His memoir goes to great lengths to convey how much he was concerned for US troops’ safety amid so much conflict, saying he has “an overwhelming sense of personal responsibility” for the troops he ordered into combat.
Gates said both Obama and Hillary Clinton admitted to him that their opposition to the Iraq war during their heated 2008 presidential primary campaign hinged on political calculations.
“Hillary told the president that her opposition to the [2007] surge in Iraq had been political because she was facing him in the Iowa primary. ... The president conceded vaguely that opposition to the Iraq surge had been political. To hear the two of them making these admissions, and in front of me, was as surprising as it was dismaying.”
The former Defense secretary has glowing remarks for Cabinet colleague Clinton. He "found her smart, idealistic but pragmatic, tough-minded, indefatigable, funny, a very valuable colleague, and a superb representative of the United States all over the world."
Not unlike other tomes written by former Cabinet officials in the past, Gates’ memoir, reviewed Tuesday by The New York Times and The Washington Post’s Bob Woodward, is chock full of political drama and internecine intrigue. For instance, Gates calls Vice President Joe Biden a “man of integrity,” but nevertheless says Biden led the White House staff’s supposed suspicion of the Pentagon, “poisoning the well” against military leadership.
“I think he has been wrong on nearly every major foreign policy and national security issue over the past four decades," Gates wrote of Biden.
The White House released a statement Tuesday saying Obama stands behind Biden, a longtime US senator before joining the Obama administration.
"The President disagrees with Secretary Gates' assessment – from his leadership on the Balkans in the Senate, to his efforts to end the war in Iraq, Joe Biden has been one of the leading statesmen of his time, and has helped advance America’s leadership in the world. President Obama relies on his good counsel every day," National Security Council Spokesperson Caitlin Hayden said in the statement.
Gates also reveals that Obama nearly ordered a criminal investigation into disclosures on Iran policy published by The New York Times, and that once the White House pointed the blame at Pentagon officials, only Obama would “acknowledge to me he had problems with leaks in his own shop.”
Gates relays in a new memoir how frustrating it was for him, leading the US military at a time of two major wars, to have to battle a White House staff often intent on wresting control over war policy from the Pentagon. He says Obama’s inner-circle, most with only political or academic backgrounds, became “increasingly operational,” which resulted in “micromanagement of military matters - a combination that had proven disastrous in the past.”
Though he has served eight United States presidents, Gates says Obama’s White House staff was the most “centralized and controlling” about national security policy since the Richard Nixon administration.
“I never confronted Obama directly over what I (as well as [then-Secretary of State Hillary] Clinton, [then-CIA Director Leon] Panetta, and others) saw as the president’s determination that the White House tightly control every aspect of national security policy and even operations.

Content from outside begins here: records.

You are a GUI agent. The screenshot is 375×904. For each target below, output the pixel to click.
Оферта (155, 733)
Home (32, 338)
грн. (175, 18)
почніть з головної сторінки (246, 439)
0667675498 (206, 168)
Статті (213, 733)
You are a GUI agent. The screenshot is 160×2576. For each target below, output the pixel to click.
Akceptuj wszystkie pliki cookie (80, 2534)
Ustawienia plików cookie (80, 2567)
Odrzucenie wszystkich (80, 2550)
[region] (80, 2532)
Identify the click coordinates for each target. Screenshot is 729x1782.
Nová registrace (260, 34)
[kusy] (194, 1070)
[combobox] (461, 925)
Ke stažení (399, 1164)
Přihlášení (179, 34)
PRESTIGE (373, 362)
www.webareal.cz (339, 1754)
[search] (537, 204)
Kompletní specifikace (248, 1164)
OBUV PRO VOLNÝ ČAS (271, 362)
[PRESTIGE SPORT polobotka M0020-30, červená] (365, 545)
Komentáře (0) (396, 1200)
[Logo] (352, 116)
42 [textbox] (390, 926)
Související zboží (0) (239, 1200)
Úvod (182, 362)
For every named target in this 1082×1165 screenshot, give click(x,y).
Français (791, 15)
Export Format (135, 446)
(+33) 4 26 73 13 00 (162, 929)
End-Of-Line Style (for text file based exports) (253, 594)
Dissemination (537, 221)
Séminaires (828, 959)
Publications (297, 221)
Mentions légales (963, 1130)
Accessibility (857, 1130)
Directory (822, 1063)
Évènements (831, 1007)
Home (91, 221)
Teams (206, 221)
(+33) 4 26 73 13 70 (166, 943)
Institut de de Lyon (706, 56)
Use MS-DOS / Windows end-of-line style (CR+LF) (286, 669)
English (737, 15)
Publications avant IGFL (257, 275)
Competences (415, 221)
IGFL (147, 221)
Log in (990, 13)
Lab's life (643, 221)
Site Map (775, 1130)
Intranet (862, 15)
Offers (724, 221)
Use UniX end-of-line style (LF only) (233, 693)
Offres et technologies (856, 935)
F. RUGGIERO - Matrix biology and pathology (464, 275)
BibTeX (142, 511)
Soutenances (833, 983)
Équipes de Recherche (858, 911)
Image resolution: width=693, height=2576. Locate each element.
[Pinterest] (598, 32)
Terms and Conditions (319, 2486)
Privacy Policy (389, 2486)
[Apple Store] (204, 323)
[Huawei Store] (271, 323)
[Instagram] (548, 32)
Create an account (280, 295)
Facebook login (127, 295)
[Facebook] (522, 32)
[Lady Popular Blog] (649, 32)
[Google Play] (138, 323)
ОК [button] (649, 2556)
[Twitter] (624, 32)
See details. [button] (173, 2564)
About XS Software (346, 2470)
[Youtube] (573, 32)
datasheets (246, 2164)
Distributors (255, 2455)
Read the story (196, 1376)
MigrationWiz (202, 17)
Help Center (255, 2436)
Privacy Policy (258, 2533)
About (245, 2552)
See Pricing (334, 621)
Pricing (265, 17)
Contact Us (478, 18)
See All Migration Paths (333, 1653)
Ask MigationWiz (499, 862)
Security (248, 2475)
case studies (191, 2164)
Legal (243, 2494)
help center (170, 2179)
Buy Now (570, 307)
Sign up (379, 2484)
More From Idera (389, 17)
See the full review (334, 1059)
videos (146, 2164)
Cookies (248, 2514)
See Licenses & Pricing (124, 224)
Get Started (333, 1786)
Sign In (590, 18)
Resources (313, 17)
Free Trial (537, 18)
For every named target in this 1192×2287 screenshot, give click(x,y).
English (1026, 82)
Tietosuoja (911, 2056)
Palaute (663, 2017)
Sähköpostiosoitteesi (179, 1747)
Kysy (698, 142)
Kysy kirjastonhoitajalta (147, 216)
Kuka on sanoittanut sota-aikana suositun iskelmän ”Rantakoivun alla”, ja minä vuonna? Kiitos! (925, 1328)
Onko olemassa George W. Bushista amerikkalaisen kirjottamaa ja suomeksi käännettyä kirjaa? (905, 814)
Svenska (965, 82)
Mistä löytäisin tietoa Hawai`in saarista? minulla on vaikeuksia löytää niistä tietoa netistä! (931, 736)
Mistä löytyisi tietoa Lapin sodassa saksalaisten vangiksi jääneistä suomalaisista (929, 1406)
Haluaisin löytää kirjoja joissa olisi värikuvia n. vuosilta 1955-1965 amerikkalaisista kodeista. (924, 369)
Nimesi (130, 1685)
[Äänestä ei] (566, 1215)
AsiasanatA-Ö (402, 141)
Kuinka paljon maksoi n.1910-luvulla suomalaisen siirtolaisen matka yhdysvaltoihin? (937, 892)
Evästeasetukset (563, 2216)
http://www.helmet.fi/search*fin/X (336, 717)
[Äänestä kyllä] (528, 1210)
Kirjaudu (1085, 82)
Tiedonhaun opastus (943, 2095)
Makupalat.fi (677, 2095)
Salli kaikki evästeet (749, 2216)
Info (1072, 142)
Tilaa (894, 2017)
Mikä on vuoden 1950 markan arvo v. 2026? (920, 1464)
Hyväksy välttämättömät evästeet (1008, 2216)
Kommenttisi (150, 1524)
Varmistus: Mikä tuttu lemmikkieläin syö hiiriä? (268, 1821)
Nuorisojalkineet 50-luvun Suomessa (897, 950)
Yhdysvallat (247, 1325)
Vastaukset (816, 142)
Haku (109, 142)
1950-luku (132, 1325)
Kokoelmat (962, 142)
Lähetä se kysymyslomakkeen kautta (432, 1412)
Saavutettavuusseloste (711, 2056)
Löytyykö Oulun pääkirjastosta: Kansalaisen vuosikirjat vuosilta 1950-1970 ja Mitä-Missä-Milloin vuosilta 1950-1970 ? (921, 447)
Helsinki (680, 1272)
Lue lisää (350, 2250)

His White House was by far the most centralized and controlling in national security of any I had seen since Richard Nixon and Henry Kissinger ruled the roost.”
Obama’s inner sanctum annoyed Gates so much, that he writes he was compelled to deliver a “rant” to national security staff who were making decisions about Libyan intervention policy without Pentagon insight.
A former CIA director under President George H.W. Bush, Gates said he admired Obama’s intellect and decision-making, adding that the President was not afraid to support positions “opposed by his political advisers or that would be unpopular with his fellow Democrats.” Yet Gates said there were times he questioned Obama’s commitment to advice from the Pentagon and to his own strategies once implemented.